We have been representing victims of defective drugs since the late 1980s and we have recovered over $4 billion for our past clients in all areas of our practice, including birth defects lawsuits.**
Zofran® Morning Sickness
The Zofran birth defects lawsuit filed by two different women reveals the nature of the complaints being brought by those who took Zofran. In both cases the women were prescribed Zofran to alleviate morning sickness during their pregnancies.
A mother in Boston recently filed a Zofran birth defects lawsuit in the United States District Court of the District of Massachusetts. In her complaint, she states that she began taking Zofran early in the first trimester of her pregnancy.
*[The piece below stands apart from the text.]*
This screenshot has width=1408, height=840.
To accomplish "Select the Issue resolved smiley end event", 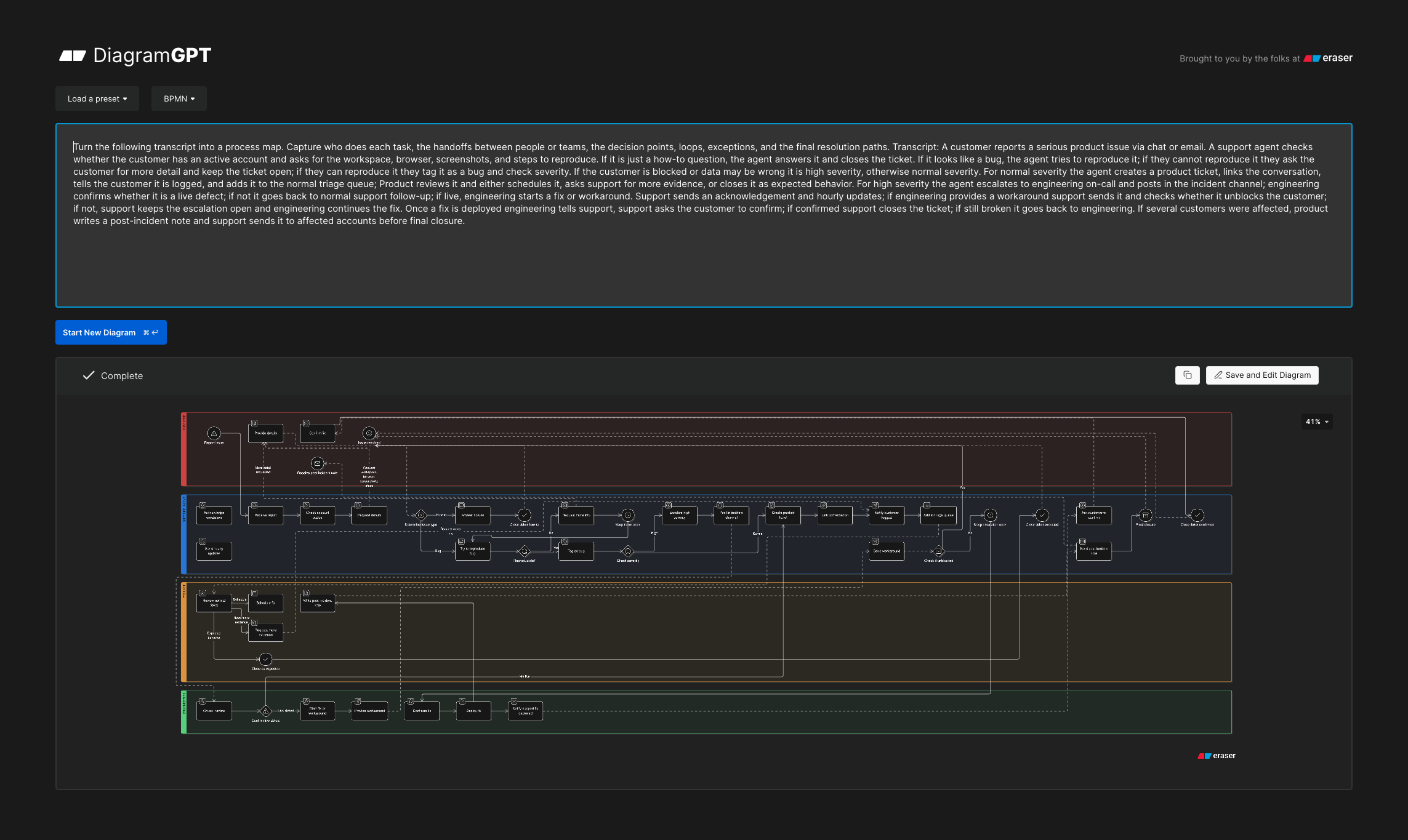I will tap(369, 433).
After birth, echocardiograms showed that her daughter (referred to as “A.S.” in the document) had a hole in the wall, or “septum,” that separates the two upper chambers of the heart, a condition known as atrial septal defect (ASD). The aorta, the main artery that supplies oxygenated blood to the body, was also deformed. A.S. was later diagnosed with facial deformities, hearing loss, and other defects. Over a 12 year period, she underwent 10 surgeries to try to correct her defects, which caused “substantial developmental delays,” according to the lawsuit.
In another case, a mother from Minnesota took Zofran to alleviate morning sickness during the first trimester of two pregnancies. Both her children were born with congenital heart defects and later suffered from developmental difficulties. Her Zofran birth defects lawsuit was filed in the U.S. District Court of the Eastern District of Pennsylvania.
In both cases, the mothers had no family history of birth defects and genetic testing did not detect genetic abnormalities.